_Work request_: Copy every item below word for word, leaving out the pictures.

_Input_:
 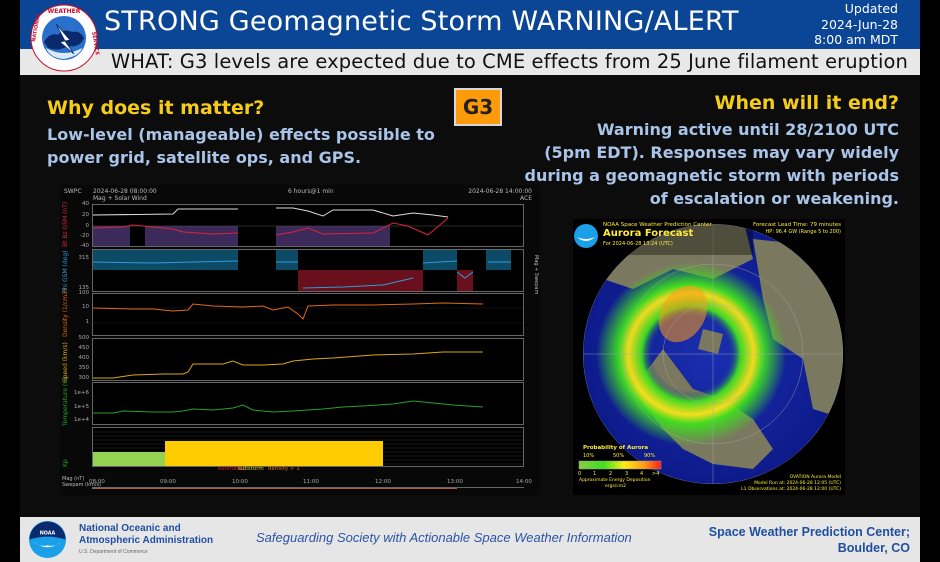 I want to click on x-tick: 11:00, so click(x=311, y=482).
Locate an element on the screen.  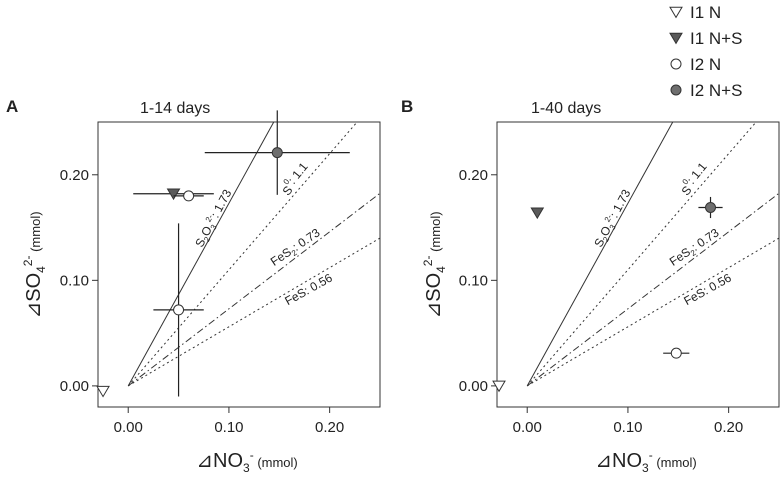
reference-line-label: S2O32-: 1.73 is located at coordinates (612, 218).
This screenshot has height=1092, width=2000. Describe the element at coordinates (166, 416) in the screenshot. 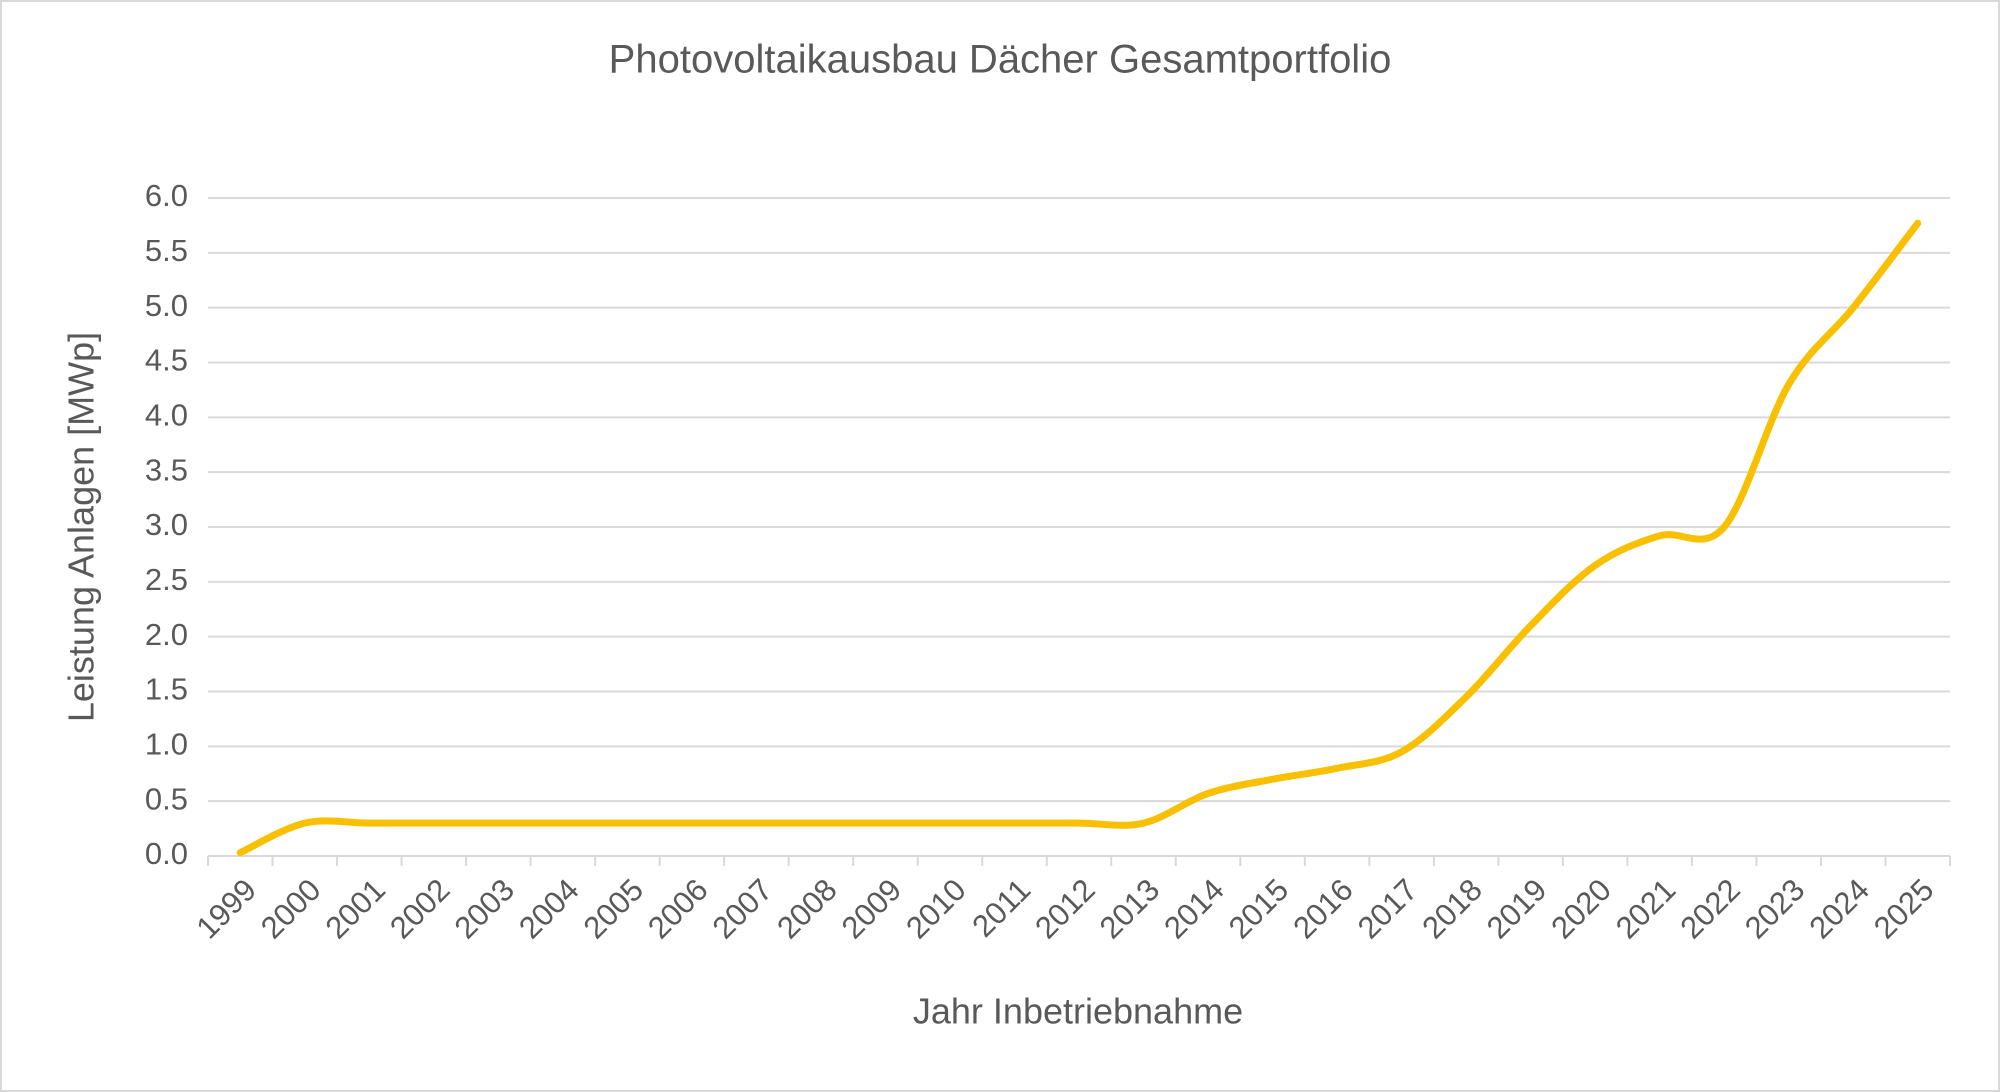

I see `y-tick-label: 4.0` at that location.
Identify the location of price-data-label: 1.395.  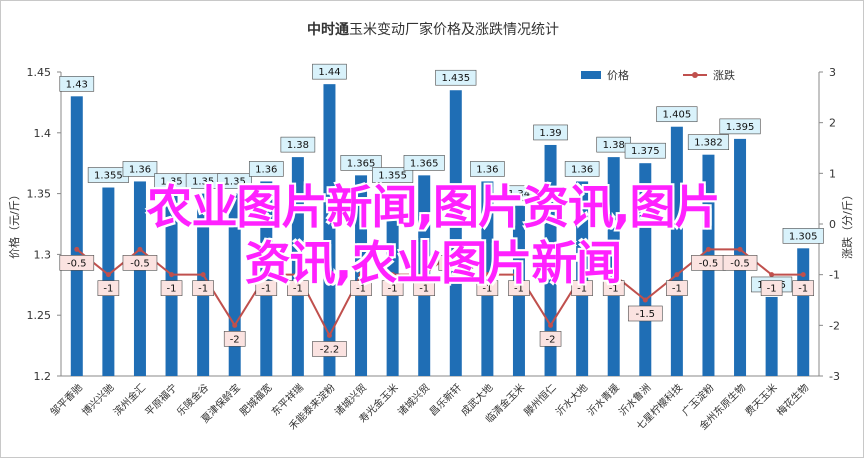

_Solution to this exercise_:
  I want to click on x-tick: 11:00, so click(x=311, y=482).
Locate an element on the screen.  
reference-line-label: S2O32-: 1.73 is located at coordinates (612, 218).
This screenshot has height=1092, width=2000. Describe the element at coordinates (166, 416) in the screenshot. 

I see `y-tick-label: 4.0` at that location.
Identify the location of price-data-label: 1.395.  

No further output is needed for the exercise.